National Strategic Plan

The 2002-2005 National Strategic Plan, known by its theme, "On My Honor—Timeless Values," focused on five issues vital to the success of the Boy Scouts of America.

Traditional Membership and Unit Growth

The traditional Scouting program is the core bond between local communities and the BSA. Under the 2002-2005 Strategic Plan, the BSA built upon its proven methods for growing Scouting by introducing new programs such as Soccer and Scouting, and developing bilingual materials to better meet the needs of Spanish-speaking youth and families.

Scoutreach

As America's population becomes more diverse, the organization continues to focus on providing Scouting to all communities. The BSA continued its strong commitment to offering its program to members of all races and religions through the development of print, video, and audio materials in a variety of languages.

Leadership

For 95 years, the BSA has depended on well-trained volunteer and professional leaders who are motivated to carry out Scouting's strategies. Strong leadership continues, with more than 1.2 million volunteers registered with the organization and approximately 2,300 youth-serving executives helping to deliver the Scouting program.

Marketing and Strategic Positioning

The organization's success also depends on effectively communicating Scouting's unique value to the youth and families of this country in supporting their physical, mental, and spiritual development. Numerous advertisements, public service announcements, billboards, and other marketing materials focused on Good Turn for America, a collaborative effort with The Salvation Army, Habitat for Humanity, American Red Cross, and thousands of other community organizations to focus the power of volunteerism on important community issues such as food, shelter, and healthy living.

Financial Development

Local councils with adequate financial resources help ensure the future of the Boy Scouts of America. Throughout the last four years, councils' operating revenues continued to increase.

The launch of a new Web site, http://aplacetogive.scouting.org, provides an opportunity for former Scouts to reconnect with the organization, send e-cards to Scouting friends, learn how to financially support the organization through planned giving, and make an online donation to a local council.

Focusing on these five critical issues ensured the tradition and values of Scouting remained strong during the past four years and provide a firm foundation upon which to build as the BSA approaches its 100th anniversary in 2010.

2006-2010 Strategic Plan

A New Vision

In May 2006, during the National Annual Meeting, the Boy Scouts of America announced the 2006-2010 National Strategic Plan, titled "2010: When Tradition Meets Tomorrow." Designed to propel the organization into its next century of service, the plan builds on the organization's tradition of preparing youth to become extraordinary adults through five pillars.

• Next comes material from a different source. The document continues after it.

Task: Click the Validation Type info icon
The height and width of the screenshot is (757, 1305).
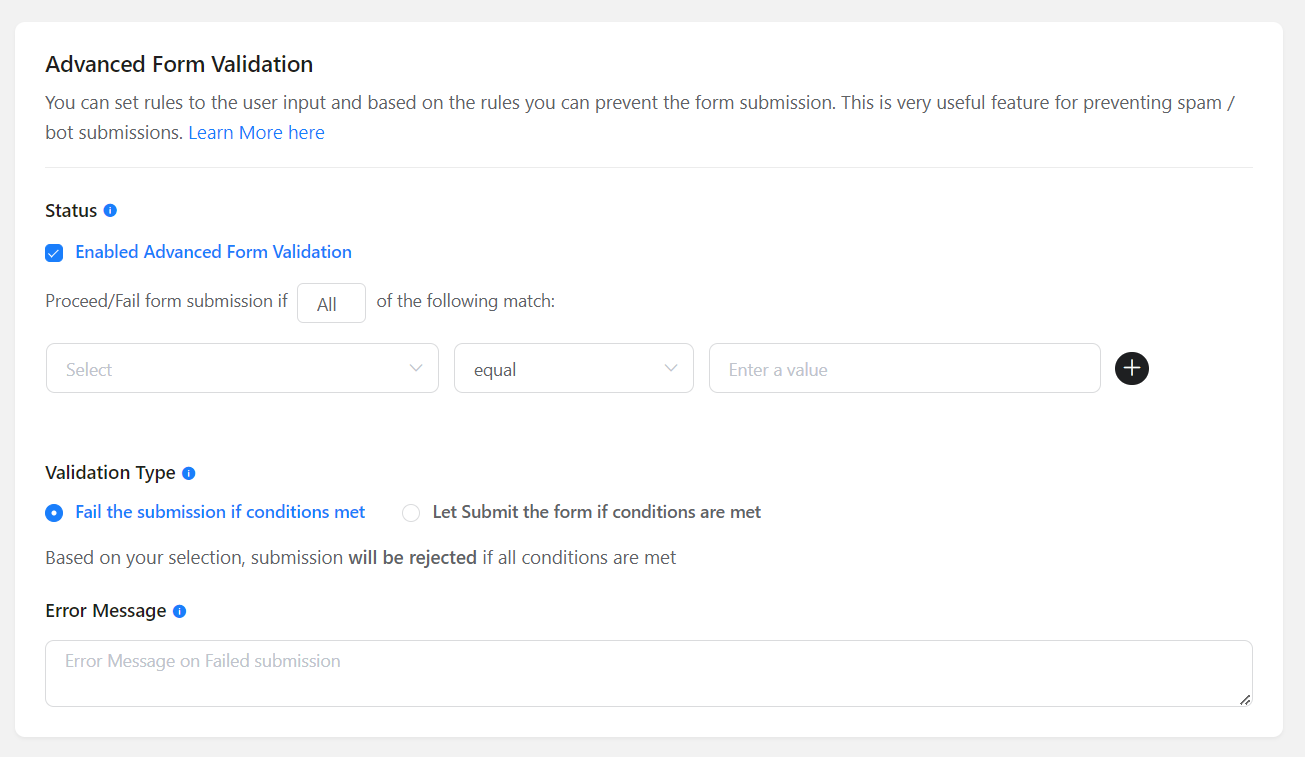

Increase Membership Opportunities

Ensure that every eligible youth has an opportunity to be involved in a quality Scouting experience and receive Scouting's promise of a fun, values-driven program.

Ensure Financial Security

Ensure every local council is fiscally sound. Focus efforts on increasing local councils' unrestricted endowment funds and net assets.

Recruit More Volunteers

Providing a quality program requires quality leaders. Increase the number of leaders at all levels of Scouting—resulting in a higher number of Quality Councils, Districts, and Units—by adding 1 million new volunteers.

Identify and Strengthen Relationships

Identify, initiate, and strengthen relationships with local, regional, and national chartered organizations and strategic alliances that share our vision to prepare youth to become responsible, participating citizens and leaders guided by the Scout Oath and Law.

Place the Right People in the Right Positions

Identify, develop, and retain the right professionals in the right positions at all levels, with a focus on diversity.